### WHAT YOU SHOULD DO
Give the records again, word for word.

[Pixel coordinate grounding data]
== Segment start ==
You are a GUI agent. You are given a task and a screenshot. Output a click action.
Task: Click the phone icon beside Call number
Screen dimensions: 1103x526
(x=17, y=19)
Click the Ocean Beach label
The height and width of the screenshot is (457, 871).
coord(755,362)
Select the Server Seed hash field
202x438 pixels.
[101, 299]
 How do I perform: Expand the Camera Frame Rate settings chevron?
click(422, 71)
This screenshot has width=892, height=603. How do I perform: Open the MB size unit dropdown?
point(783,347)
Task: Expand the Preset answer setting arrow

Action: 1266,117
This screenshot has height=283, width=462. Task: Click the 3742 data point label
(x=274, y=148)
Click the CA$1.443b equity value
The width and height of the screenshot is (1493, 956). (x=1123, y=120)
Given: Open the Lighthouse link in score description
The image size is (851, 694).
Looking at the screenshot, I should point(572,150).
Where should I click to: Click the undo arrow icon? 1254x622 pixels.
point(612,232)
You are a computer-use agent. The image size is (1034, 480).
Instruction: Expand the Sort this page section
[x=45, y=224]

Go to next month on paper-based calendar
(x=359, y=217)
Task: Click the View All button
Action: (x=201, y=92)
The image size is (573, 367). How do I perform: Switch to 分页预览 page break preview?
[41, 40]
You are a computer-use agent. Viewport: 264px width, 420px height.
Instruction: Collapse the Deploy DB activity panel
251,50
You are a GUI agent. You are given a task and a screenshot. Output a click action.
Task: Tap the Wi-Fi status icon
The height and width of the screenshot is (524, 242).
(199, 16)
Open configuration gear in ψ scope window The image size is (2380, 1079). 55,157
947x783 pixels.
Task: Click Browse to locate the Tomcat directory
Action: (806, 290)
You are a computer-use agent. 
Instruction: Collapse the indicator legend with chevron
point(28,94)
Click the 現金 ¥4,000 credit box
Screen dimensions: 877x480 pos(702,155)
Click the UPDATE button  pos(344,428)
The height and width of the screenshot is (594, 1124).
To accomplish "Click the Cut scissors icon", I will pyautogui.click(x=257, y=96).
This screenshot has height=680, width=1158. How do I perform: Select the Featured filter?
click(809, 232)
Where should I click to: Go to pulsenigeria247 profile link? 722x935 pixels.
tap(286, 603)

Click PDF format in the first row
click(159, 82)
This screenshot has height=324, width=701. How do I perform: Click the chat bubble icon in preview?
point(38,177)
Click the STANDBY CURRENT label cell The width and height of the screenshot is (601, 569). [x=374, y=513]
== Segment end ==
### ANSWER BOX
You are a GUI agent. You are given a task and a screenshot. Output a click action.
Task: Click the phone icon beside Call number
Screen dimensions: 1103x526
(x=17, y=19)
Click the Ocean Beach label
The height and width of the screenshot is (457, 871).
coord(755,362)
Select the Server Seed hash field
202x438 pixels.
[101, 299]
 How do I perform: Expand the Camera Frame Rate settings chevron?
click(422, 71)
This screenshot has width=892, height=603. How do I perform: Open the MB size unit dropdown?
point(783,347)
Task: Expand the Preset answer setting arrow

Action: 1266,117
This screenshot has height=283, width=462. Task: Click the 3742 data point label
(x=274, y=148)
Click the CA$1.443b equity value
The width and height of the screenshot is (1493, 956). (x=1123, y=120)
Given: Open the Lighthouse link in score description
The image size is (851, 694).
Looking at the screenshot, I should point(572,150).
Where should I click to: Click the undo arrow icon? 1254x622 pixels.
point(612,232)
You are a computer-use agent. The image size is (1034, 480).
Instruction: Expand the Sort this page section
[x=45, y=224]

Go to next month on paper-based calendar
(x=359, y=217)
Task: Click the View All button
Action: (x=201, y=92)
The image size is (573, 367). How do I perform: Switch to 分页预览 page break preview?
[41, 40]
You are a computer-use agent. Viewport: 264px width, 420px height.
Instruction: Collapse the Deploy DB activity panel
251,50
You are a GUI agent. You are given a task and a screenshot. Output a click action.
Task: Tap the Wi-Fi status icon
The height and width of the screenshot is (524, 242).
(199, 16)
Open configuration gear in ψ scope window The image size is (2380, 1079). 55,157
947x783 pixels.
Task: Click Browse to locate the Tomcat directory
Action: (806, 290)
You are a computer-use agent. 
Instruction: Collapse the indicator legend with chevron
point(28,94)
Click the 現金 ¥4,000 credit box
Screen dimensions: 877x480 pos(702,155)
Click the UPDATE button  pos(344,428)
The height and width of the screenshot is (594, 1124).
To accomplish "Click the Cut scissors icon", I will pyautogui.click(x=257, y=96).
This screenshot has height=680, width=1158. How do I perform: Select the Featured filter?
click(809, 232)
Where should I click to: Go to pulsenigeria247 profile link? 722x935 pixels.
tap(286, 603)

Click PDF format in the first row
click(159, 82)
This screenshot has height=324, width=701. How do I perform: Click the chat bubble icon in preview?
point(38,177)
Click the STANDBY CURRENT label cell The width and height of the screenshot is (601, 569). [x=374, y=513]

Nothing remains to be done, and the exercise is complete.